How Big Was David Cameron’s Big Idea?
I’ve just come back from a TED event in London. It was billed as a “secret” coming out party for David Cameron, the leader of the UK’s Conservative Party and the PM-in-waiting. I had never heard of TED before and honestly, when I received the invitation in my inbox, my first thought was that it was a scam to get my credit card details.
This invitation has gone out to 250 carefully selected individuals. It is not transferable and is for you alone. [My interpretation: You sucker. Let's see if appealing to your ego will make you fall for this scam.]
Please RSVP at your earliest convenience by filling in this form. [My thoughts: Click on the link provided so we can steal your credit card details.]
The exact location in central London and practical details will be sent to registered attendees a few days before the event.... Finally, please note that David Cameron's planned presence at TED is a secret and we want to keep it that way. [My thoughts: a secret speaker and a secret location-- I bet you want my secret PIN number too!]
Please keep this invitation strictly private. Do not forward, blog, publish or tweet! [My thoughts: You don't want the police involved.]
I admit that I may be overcautious about what shows up in my inbox, but when unsolicited email arrives from a strange looking address, my first thought is SPAM. Probably from Nigeria. But this time, in spite of myself, I read the email carefully and checked out the organization. The whole thing began to look more legit. (I.e., there were no serious grammatical errors) I recognized some of the other speakers: Daniel Kahneman was a professor of mine at Princeton, and Esther Duflo, is an experimental economist whose work I admire.

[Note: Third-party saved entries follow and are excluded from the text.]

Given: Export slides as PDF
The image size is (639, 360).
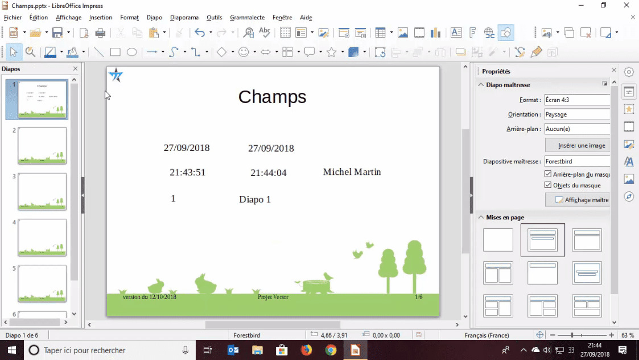Looking at the screenshot, I should coord(83,32).
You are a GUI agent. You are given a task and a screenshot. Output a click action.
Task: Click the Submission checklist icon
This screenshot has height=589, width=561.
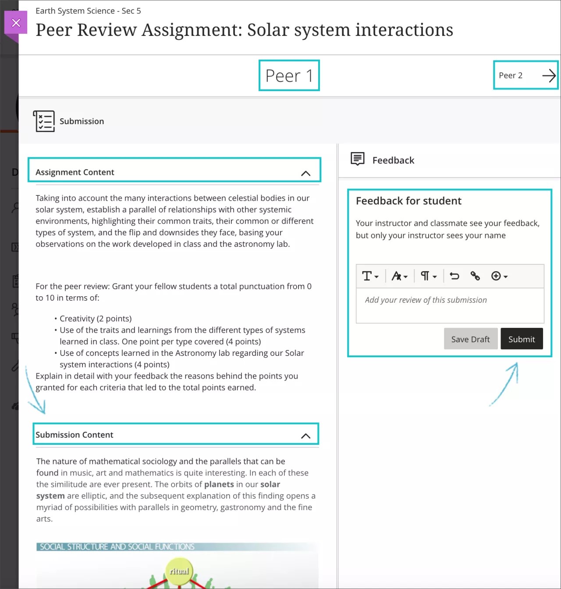44,121
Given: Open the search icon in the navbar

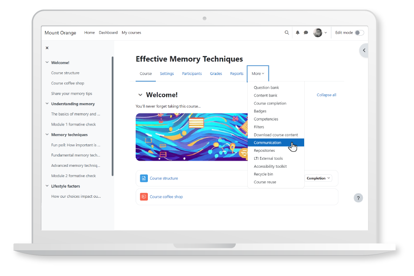Looking at the screenshot, I should [x=287, y=32].
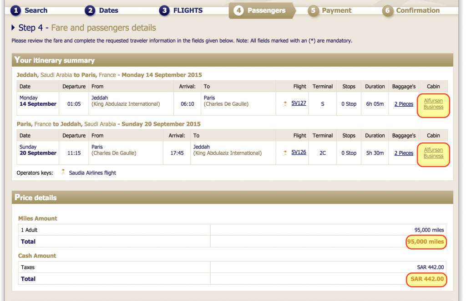Screen dimensions: 466x301
Task: Open flight SV127 details link
Action: [x=299, y=103]
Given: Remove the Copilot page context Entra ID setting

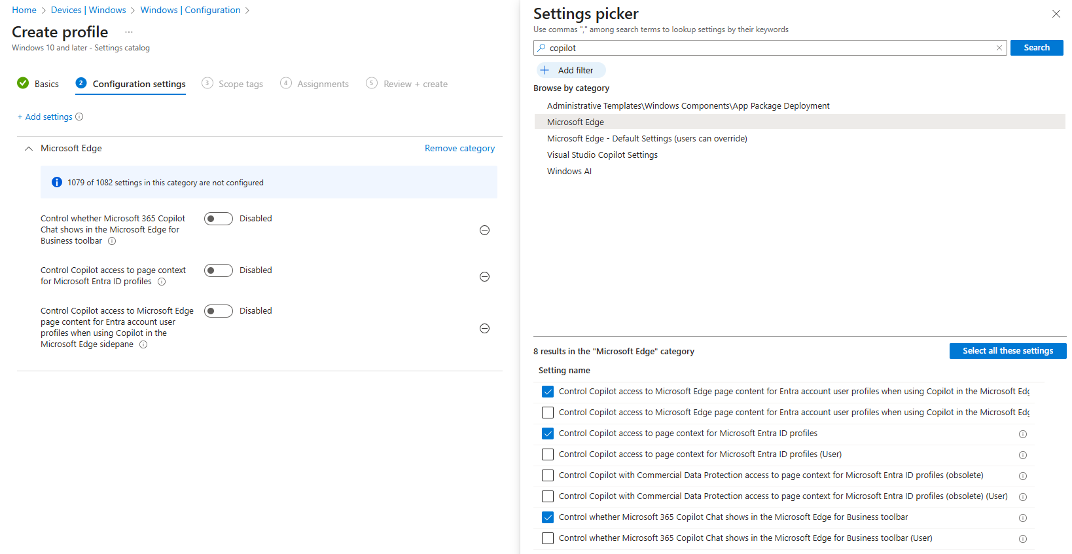Looking at the screenshot, I should pos(484,276).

A few google searches later, I decided to click on the link– even though I still did not know how they would have gotten my name. When they didn’t ask me for my credit card information, I decided to sign myself up- after all, how often does one get to be part of the chosen few?
Daniel Kahneman (by satellite in Long Beach, CA)
David Cameron (at our secret location in London) followed by Q&A
Esther Duflo (in Long Beach)
Michael Shermer (in Long Beach)
For me, Esther Duflo gave the best talk. Hands down. In a future post, I’ll write more about the research she does and why I think she and her colleagues will probably win the Nobel Prize for Economics one day.
But right now, I’m going to resist the lure of writing about research I’m passionate about and focus instead on what David Cameron had to say. I expect him to be the next British PM so it seems important to evaluate his remarks.
First, for those who don’t follow UK politics, it’s important to remember that even though the Conservatives are considered right wing here, they look nothing like the Republican Party in the US. Labour and the Conservatives share the political centre, but what is considered centre here is really the Left in the US. In other words, the UK Conservative Party probably has more in common with the Democrats than they do with the Republican Party. To make the Canadian comparison, I’d say that Cameron is slightly left of Harper, but not much.
More caveats: In spite of the organizers’ best efforts, it was still a political speech; he danced around the questions during the Q & A, as politicians are apt to do.
Here is the Coles’ Notes version of Cameron’s talk– this is not exactly as he presented it, but it’s what you need to know:
How do we make things better without spending money?
Use technology to empower individuals in 3 ways.
1. Improve Transparency. E.g., make budget figures public and accessible
2. Provide Choice. E.g. Give patients control over their health records so that they choose which doctor to see.
3. Facilitate Accountability. E.g. Produce crime maps and stats so that individuals can hold the police to account
As an Oxford tutor, I would have given him an A- for delivery (he’s slick, but no Obama) and a B- for substance. And this is coming from someone who believes that fiscal belt-tightening can create the space for much-needed change. Where was your originality David?? (As an aside, several audience members that I spoke to afterwards said that Gordon Brown’s TED speech was much better.)
The one thing that he said that surprised me was that his concern with intergenerational poverty in the UK; he felt that this was an issue that deserved attention. Now, the emphasis he put on solving the problem was not surprising: create more jobs (and while he didn’t say this, I presume this means coddling corporations in some way).
But I still want him to answer these questions for us. Without the BS.
1. Do you support the Tobin Tax (a.k.a the Robin Hood Tax)?
2. Given that there is an income threshold below which well-being clearly suffers, do you support heavier taxes on the rich to support the poor?
3. Do you have concrete policies for eliminating intergenerational poverty? Are you willing to devote real money on the problem? [Esther Duflo would then ask: how do you know if you are choosing the most effective way for that money to be spent?]
4. Will you support the Stiglitz Commission’s recommendations to reevaluate GDP (in a way that accounts for environmental externalities)?
5. Give us the straight story on the deficit– your recent waffling has left us confused. Cuts or no cuts? If cuts, how deep? Focused on what areas? What is sacred?
For those of you who were at the talk with me, I’d love to know what you would have asked him if the Q & A was allowed to continue.